<<<<

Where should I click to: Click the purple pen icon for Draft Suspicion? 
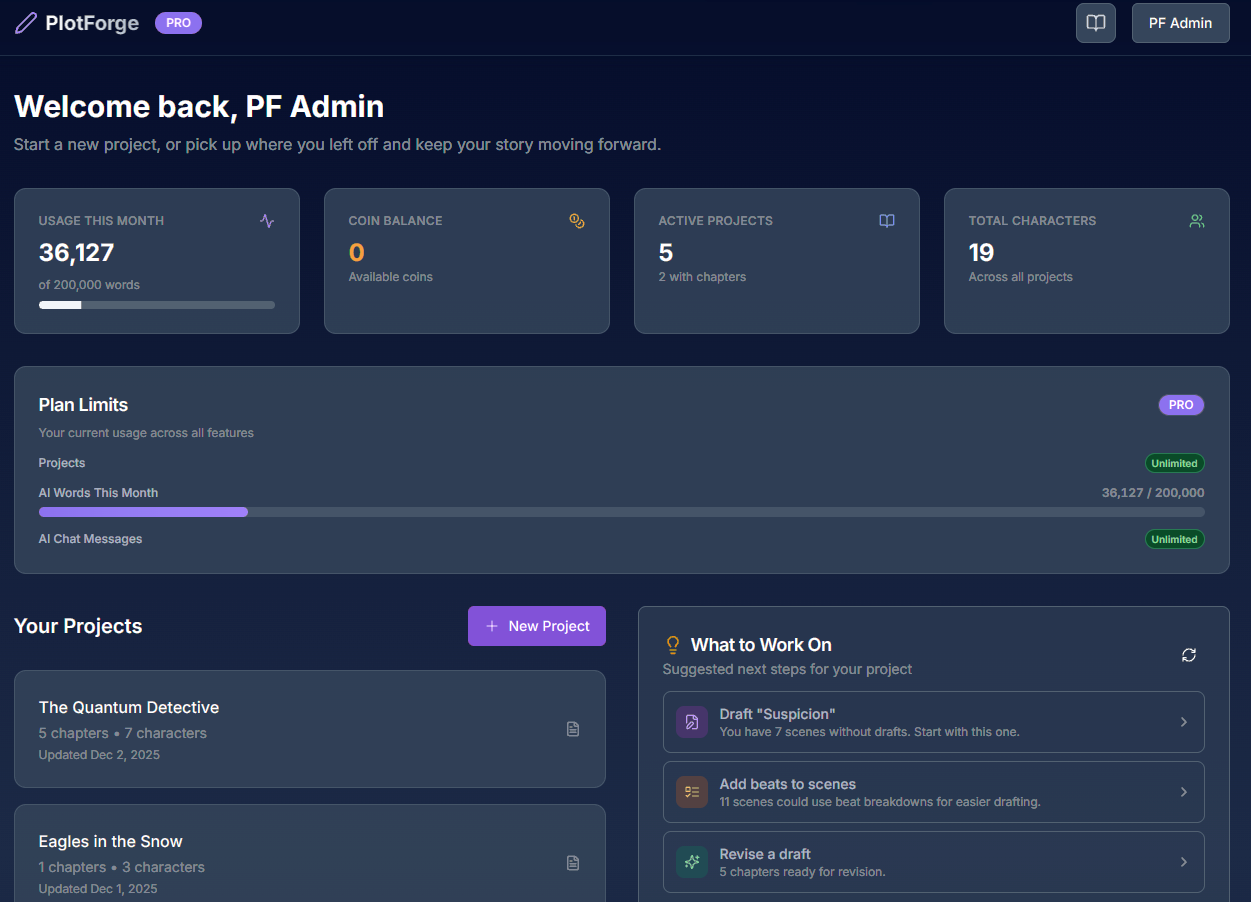coord(691,721)
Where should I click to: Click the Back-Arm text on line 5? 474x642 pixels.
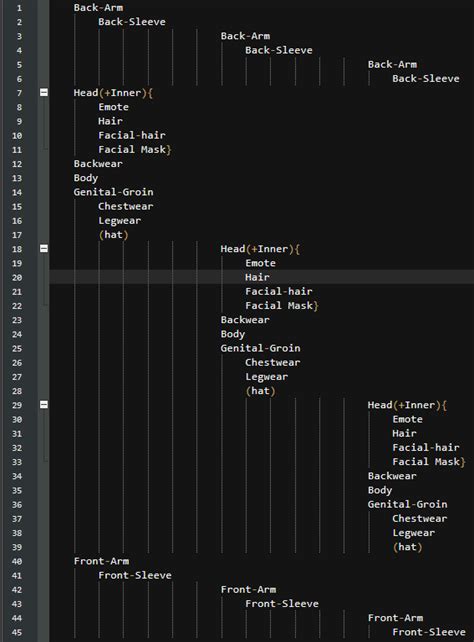tap(392, 64)
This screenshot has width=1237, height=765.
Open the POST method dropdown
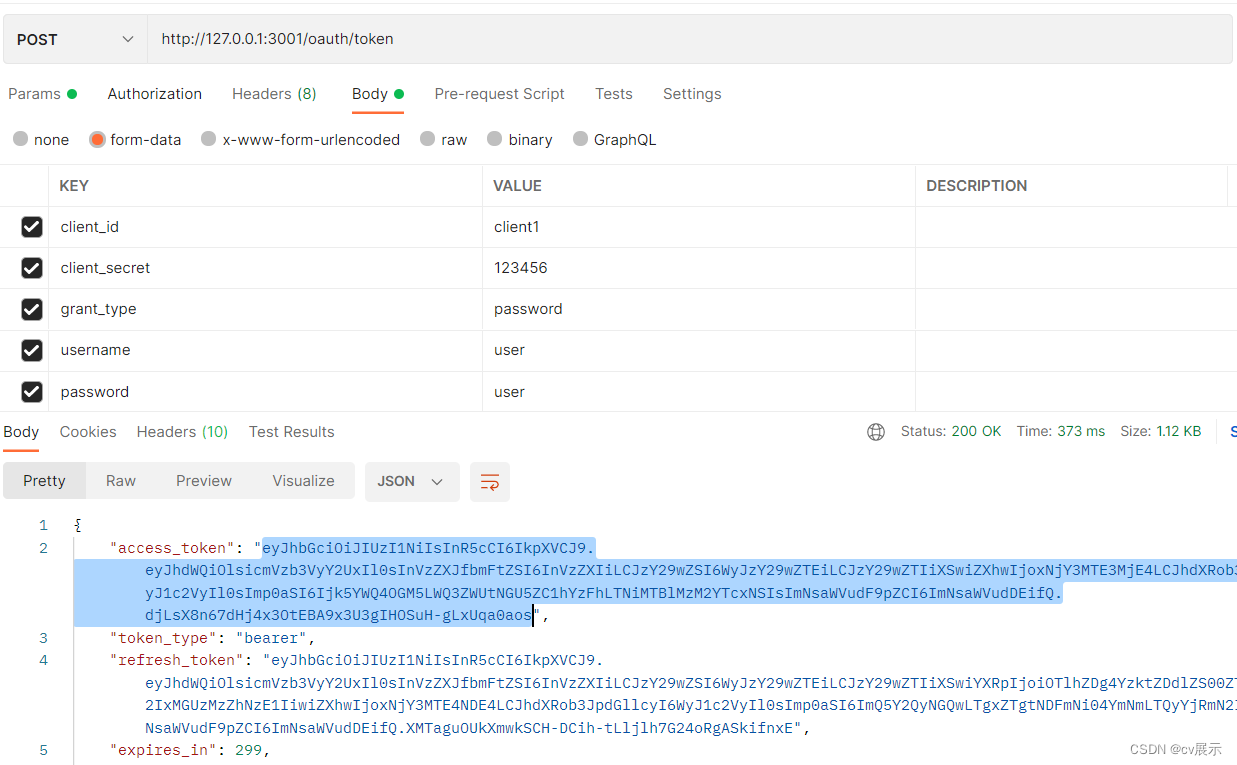click(x=75, y=40)
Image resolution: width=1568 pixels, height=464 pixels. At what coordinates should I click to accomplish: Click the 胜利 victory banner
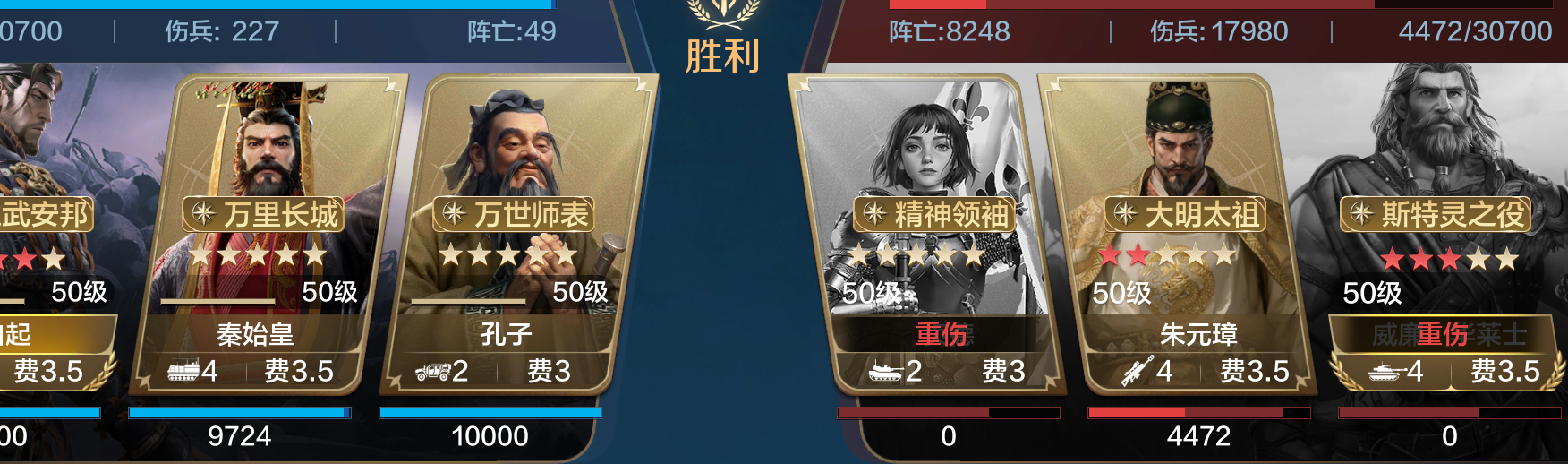pos(722,56)
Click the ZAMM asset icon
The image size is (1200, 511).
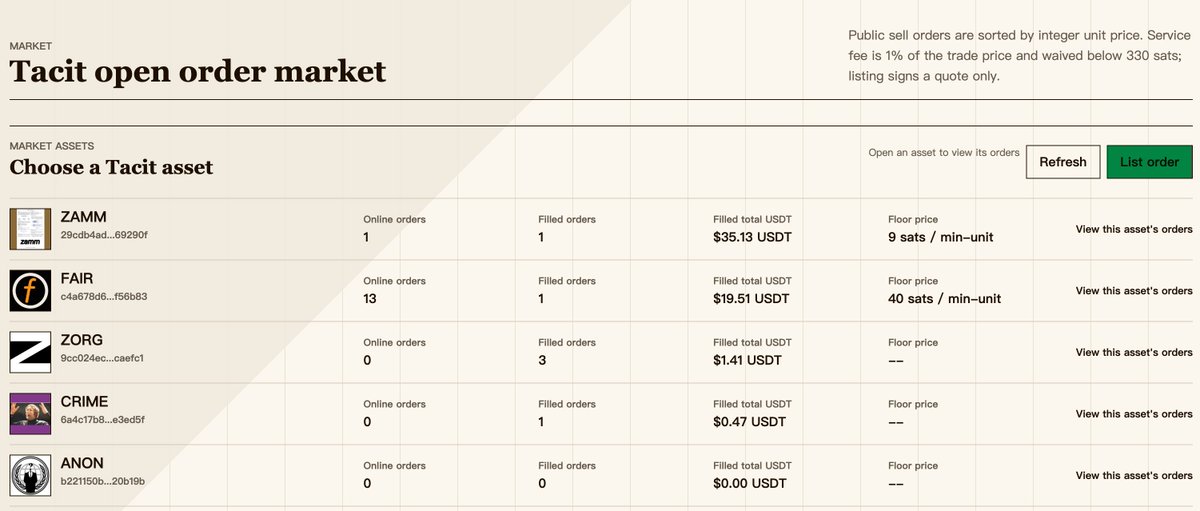(30, 229)
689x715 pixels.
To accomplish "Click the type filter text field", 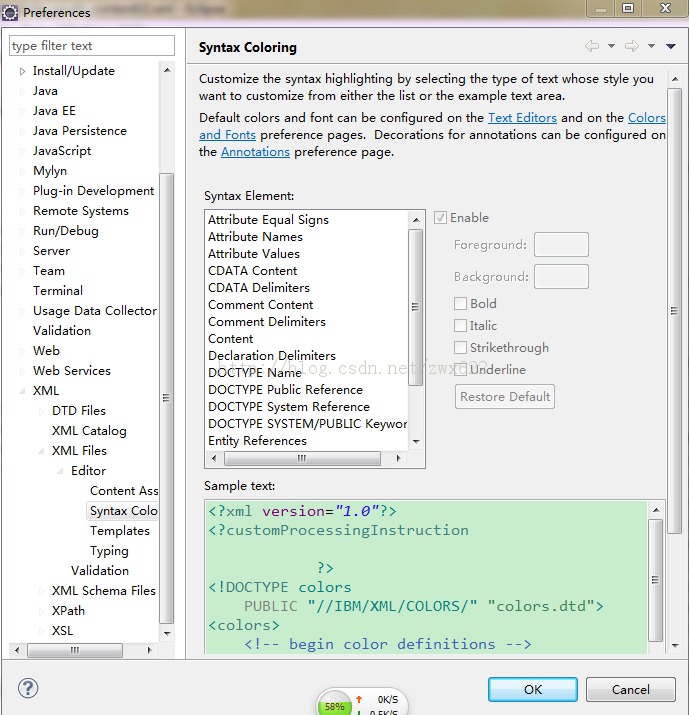I will coord(91,46).
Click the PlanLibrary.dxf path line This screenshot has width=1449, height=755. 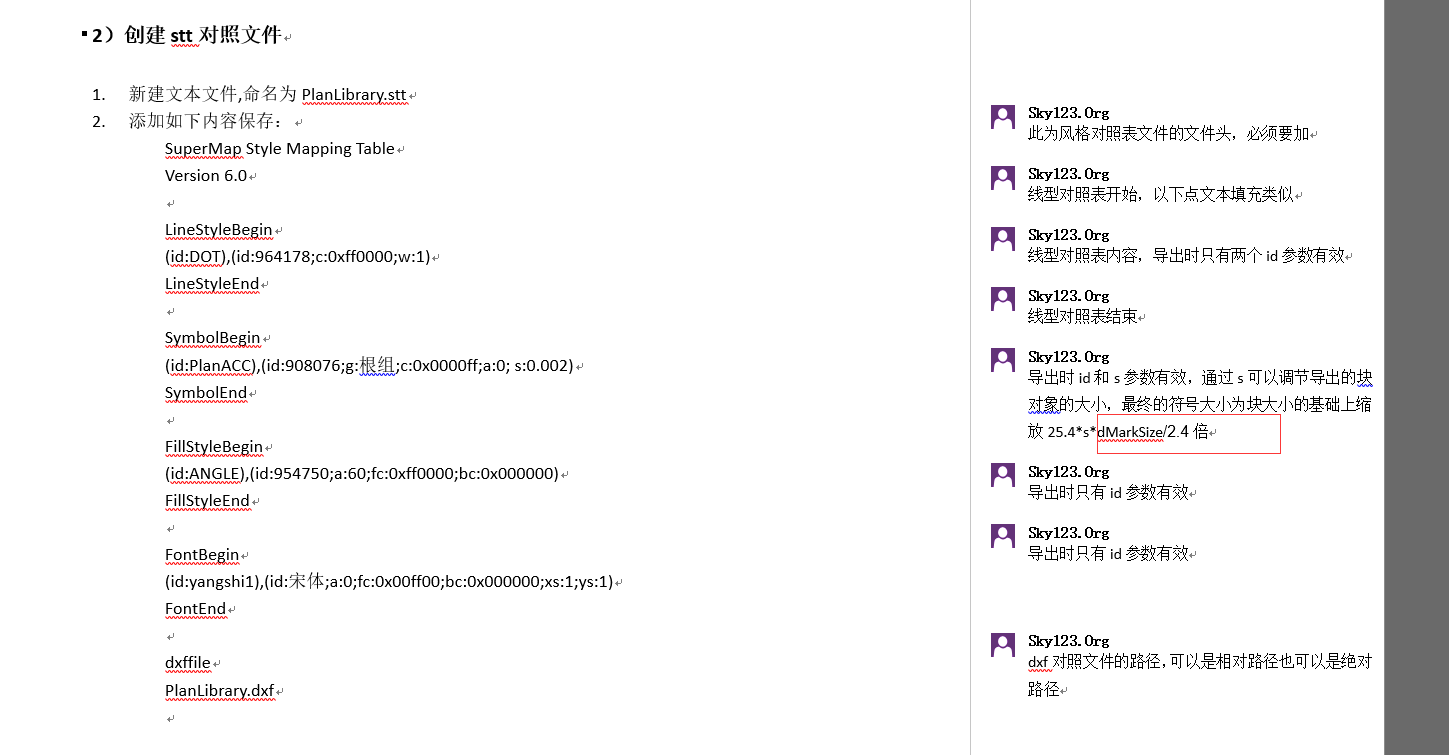point(219,691)
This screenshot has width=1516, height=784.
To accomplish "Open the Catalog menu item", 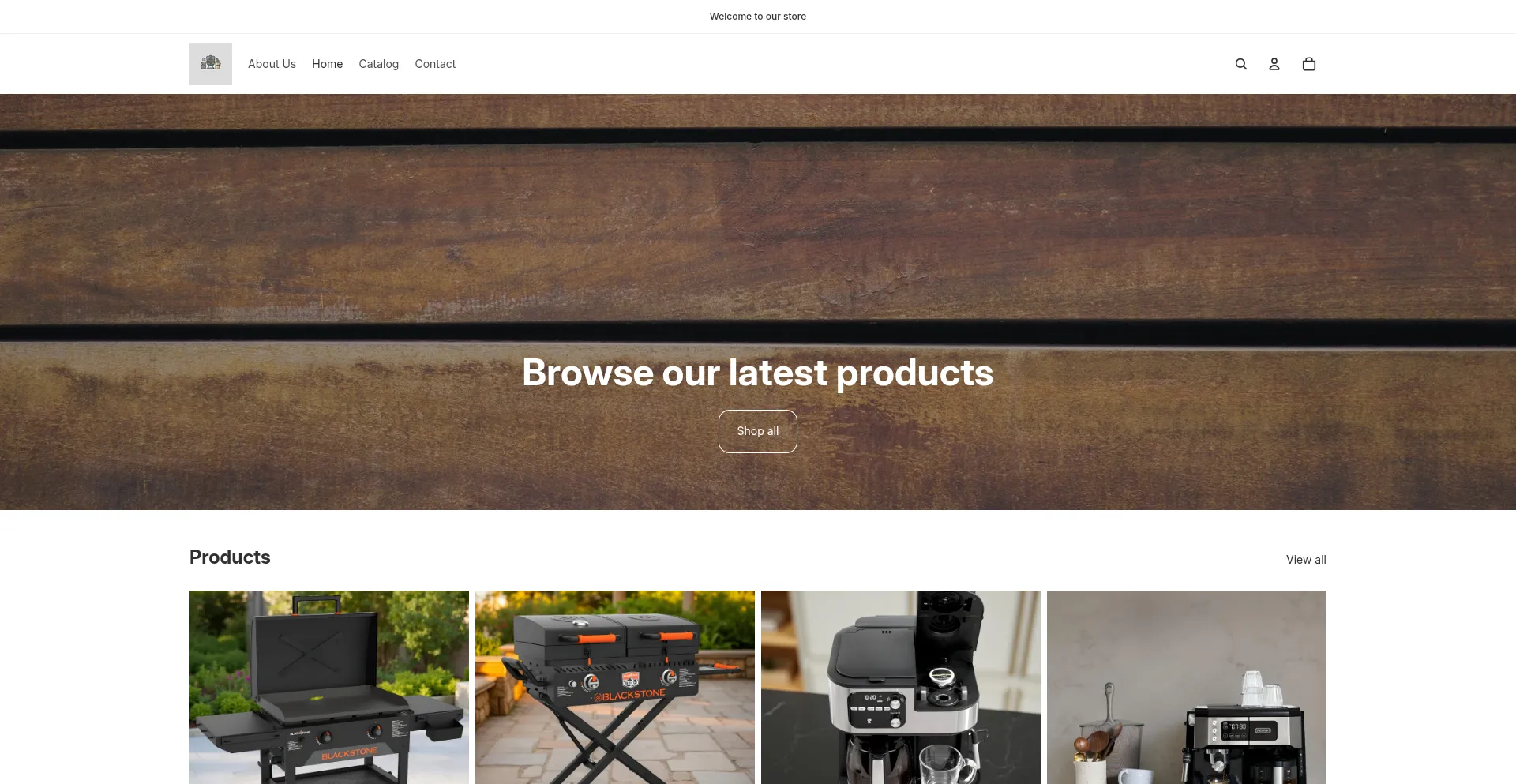I will click(x=378, y=64).
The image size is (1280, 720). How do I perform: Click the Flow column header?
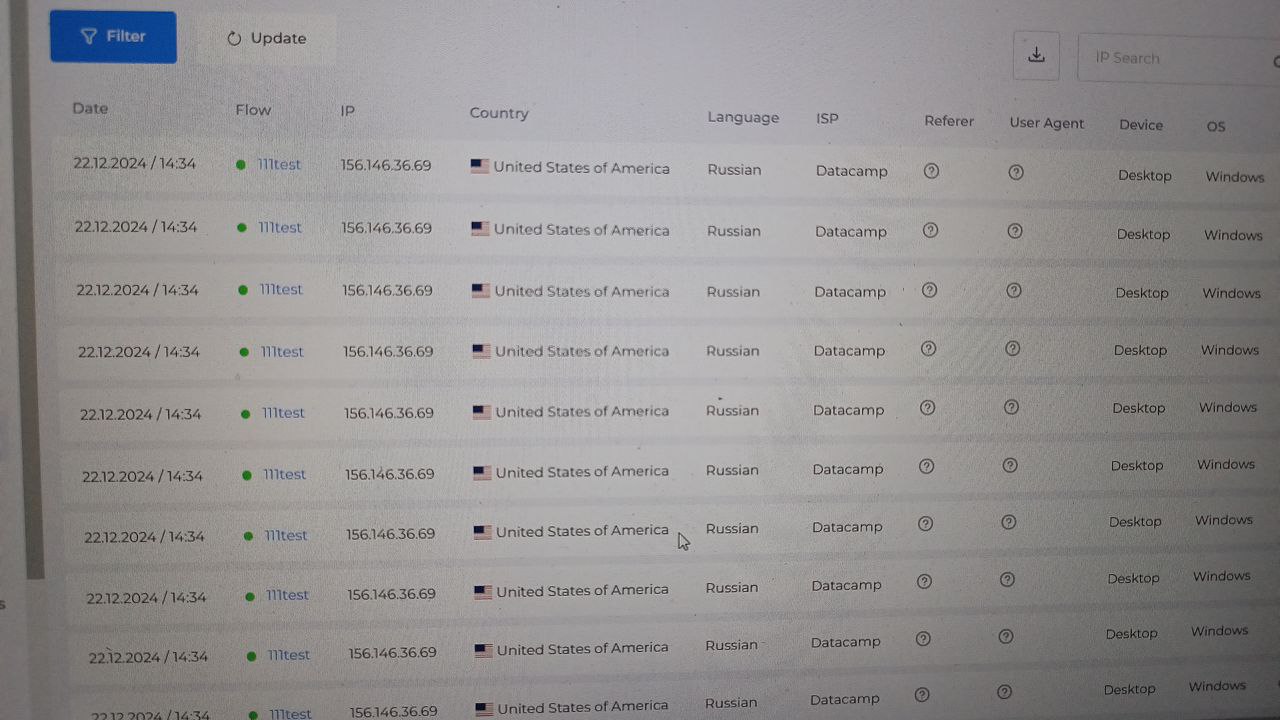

>>>>

WHAT YOU SHOULD DO
In the records above, find the line with "This screenshot has width=1237, height=765.". Print exactly from there through the line with "Click the ZAMM asset icon", minus the pictures.

OUTPUT FOR THIS TASK
This screenshot has width=1237, height=765.
Open the POST method dropdown
click(x=75, y=40)
Image resolution: width=1568 pixels, height=464 pixels. At what coordinates should I click to accomplish: Click the 胜利 victory banner
pos(722,56)
Click the ZAMM asset icon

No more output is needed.